As the Nigerian financial system continues to grapple with the rising cases of frauds and forgeries and the attendant threats to banking operations, the Nigerian Deposit Insurance Corporation (NDIC) has disclosed that 64 per cent of such fraudulent activities were traced to temporary staff member of banks in 2014.
The shocking revelation which promises to elicit reactions of Nigeria’s labour unions was made by the Managing Director/Chief Executive, Nigerian Deposit Insurance Corporation (NDIC), Alhaji Umaru Ibrahim, in Ilorin last week.
Speaking at the just concluded seminar for business editors and financial journalists, the NDIC helmsman regretted that in spite of the modest improvement recorded in the adoption of electronic payment system in recent times, it is worrisome that the banking system had continued to record very high incidences of fraud and forgeries in recent years. And according to him, a category of workers in the bank including temporary or contract staff perpetuated 64 per cent of such heinous crimes.
To underscore the seriousness of the situation, Ibrahim disclosed that “A total of 10,612 of such cases were reported in 2014 as against 3,786 cases in 2013, which showed an increase of 183 per cent. The amount involved in 2013 was N21.80 billion as against N25.61 billion in 2014, which was a 17.5 per cent increase with expected/actual loss increase from N5.76 billion in 2013 to N6.19 billion in 2014.”
Ibrahim explained that the types and nature of frauds and forgeries were largely web-based (online banking)/ATM card related, fraudulent transfer/withdrawal of deposit frauds and suppression of customer deposits among others.
He added, “It was also discovered that temporary staff, clerks and tellers accounted for 64 per cent of the frauds and forgeries in 2014, which required urgent attention to improve the electronic payment controls, IT Security, human capital and integrity profiling as well as motivation of staff.”
He pointed out that Section 35 and 36 of the NDIC Act, 2006 had mandated all deposit-taking financial institutions to send returns on frauds, forgeries and other financial malpractices to the corporation on monthly basis.
According to the NDIC boss, banks are also expected to notify the corporation on any member of staff that has been dismissed or have their appointments terminated or advised to retire on grounds of financial infractions.
Ibrahim, however, said the corporation, in collaboration with the Central Bank of Nigeria, had embarked on various public awareness initiatives with a view to drastically reducing the percentage of Nigerians who have no access to any form of financial services from 39 per cent to 20 per cent by 2020.
Corroborating the NDIC’s claims, an official of the Economic and Financial Crimes Commission (EFCC), Mr.

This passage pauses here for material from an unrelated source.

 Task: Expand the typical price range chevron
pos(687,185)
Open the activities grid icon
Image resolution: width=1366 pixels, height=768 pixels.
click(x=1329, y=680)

Ibrahim Shazali, noted that Nigerian banks, like their global counterparts, experience more external than internal fraud.
According to him, while outside fraud represented 99.79 per cent of cases in the bank at a particular period, the value of losses was N786 million, while insider fraud, which only represented a minuscule 0.21 per cent, resulted in an actual loss of N114 million.
He disclosed that about N6.2 billion was lost to cybercrimes in Nigeria in 2014.
He said the figure was grossly higher than the N485 million that was lost through the same channels in 2013.
Shazali identified Point of Sales (PoS), ATMs and mobile banking as the major avenues where the cybercrimes were being committed.
He, however, said that while the value of cybercrimes had been growing exponentially, it was comforting that the value of fraudulent transactions was less than one per cent of the total transactions.
“This should not, however, lead to premature sighs of relief as the success rate of attempted fraudulent transactions rose from a mere three per cent to 80 per cent in the space of just one year.”
He said the lack of a well-defined legal framework for prosecuting cybercrimes and financial frauds had led to poor success rate in the fight against the crimes.
The EFCC official said of the 1,461 suspected fraud cases reported in 2014 only fraudsters in 41 or three per cent of the cases were apprehended.
Shazali said that it had finally dawned on global financial and business leaders that cybercrime was not merely a technology issue, but at the heart of it.